Née à Buenos Aires, Silvina Ocampo est une écrivaine argentine dont les domaines de prédilection sont la poésie et la nouvelle ainsi que la traduction.
Née dans une famille aisée, elle va suivre à Paris des cours de dessin et de peinture sous la tutelle de Giorgio de Chirico et de Fernand Léger. Sa sœur aînée, Victoria, femme influente et éditrice du magazine argentin à succès SUR, l’invite à écrire pour elle, ce que fera Silvina Ocampo pendant près de 25 ans. Avec son mari et Jorge Luis Borges elle forme la base du triangle égocentrique et encyclopédique du "trio infernal", dont l'auteur de Fictions est le sommet.

 

 

 

 

Je me le suis demandé quelquefois : aurais-je ainsi rétroactivement quelque mépris pour mon œuvre accomplie ?, mais finalement je pense que tout au long de notre existence la vie nous enseigne qu’il y a toujours une raison qui nous pousse à créer. Précisément, c’est ce qui m’intéresse.
J’écris pour que les autres aiment ce qu’il convient d’aimer ; et quelquefois leurs goûts rejoignent les miens. J’écris pour ne pas oublier ce qu’il y a de plus important au monde : l’amitié et l’amour, la sagesse et l’art. Une façon de vivre sans mourir, de mourir sans mourir. Sur le papier, quelque chose de nous, de notre âme, reste, et c'est ce qui échappe à la vie, plus important que la voix humaine qui elle est affectée par les péripéties de la vie, le destin en somme, la santé, oui – au pire l’aphonie ! –, enfin l’âge.
En définitive, que reste-t-il du monde ? Les phrases écrites plutôt que les paroles, les phrases écrites plutôt que les photographies... J’écris aussi pour signifier et ne pas oublier, par colère, par amour, par regret, pour ne jamais mourir. Je peux écrire sur mes genoux, mes bras, mes mains, sur du papier, sur une fleur de magnolia, sur la vitre de ma fenêtre, dans un recoin de la maison où personne n’a accès, sur la croupe du cheval de marbre qui m’emporte dans les nuages, au ciel.

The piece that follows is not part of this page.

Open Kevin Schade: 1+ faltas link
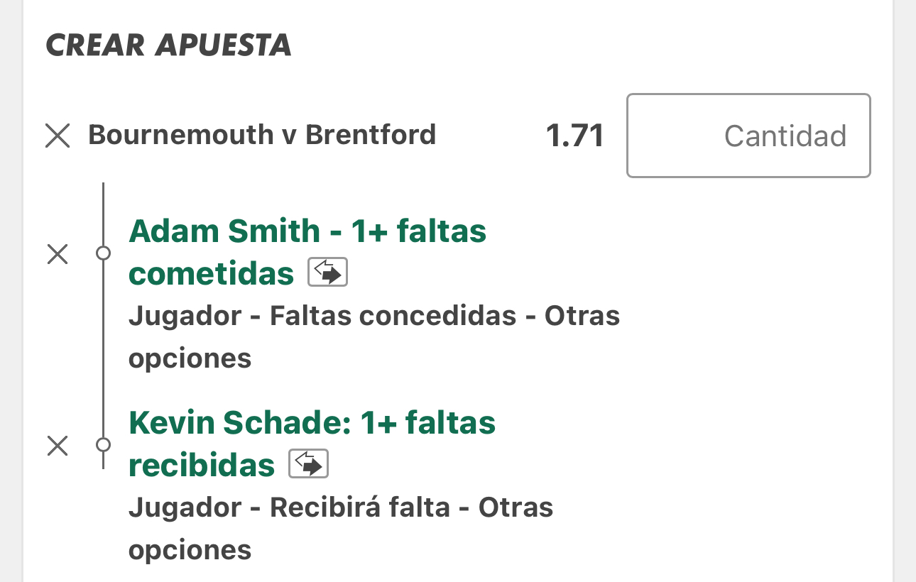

J’écris pour transmuer le destin, pour que la vie prenne le dessus. J’écris surtout pour ne plus avoir à parler. Les animaux ont vécu depuis si longtemps sans la parole, se contentant de grognements, pépiements, gloussements…, je les admire. Mais les hommes hélas martyrisent parfois ce monde animal, privé qu’il est de la parole. J’écris pour que la mémoire, celle qui est en passe de se perdre, en arrive à être le seul but de la vie. J’écris pour que la rose dure toute une vie quand on la couche par l’écrit, sur du papier rose ou vert. J’écris pour que la transcription de l’amour le rende éternel.

Ecrire est un luxe, à respecter. J’écris donc pour être heureuse, moi qui suis sans raison définie malheureuse, pour m’expliquer en quelque sorte, pour me réjouir, pour me perdre aussi, pour me retrouver dans ma confuse douleur, où dans ma joie irisée de couleurs à redécouvrir. Palinure existe, quand on l'a écrit. Il dort sur mon cœur, comme l’eau bleue de la mer. La sirène d’Andersen possède une voix merveilleuse, à transcrire sans délai. Dans ma langue, l’ange gardien est plus beau que la vie même, écoutez-le dans mes paroles quand je l’appelle. Ecrire me sauve de tout, c’est en quelque sorte ma ceinture de sauvetage quand l’eau de la mer pourrait bien m’étouffer. Et chaque fois que l’on voudrait par amour de soi, mourir, on cherche alors par l’écriture une façon émouvante de se sauver, avec à l’esprit Palinure, avec la sirène, avec l’ange gardien dont je vous ai parlé.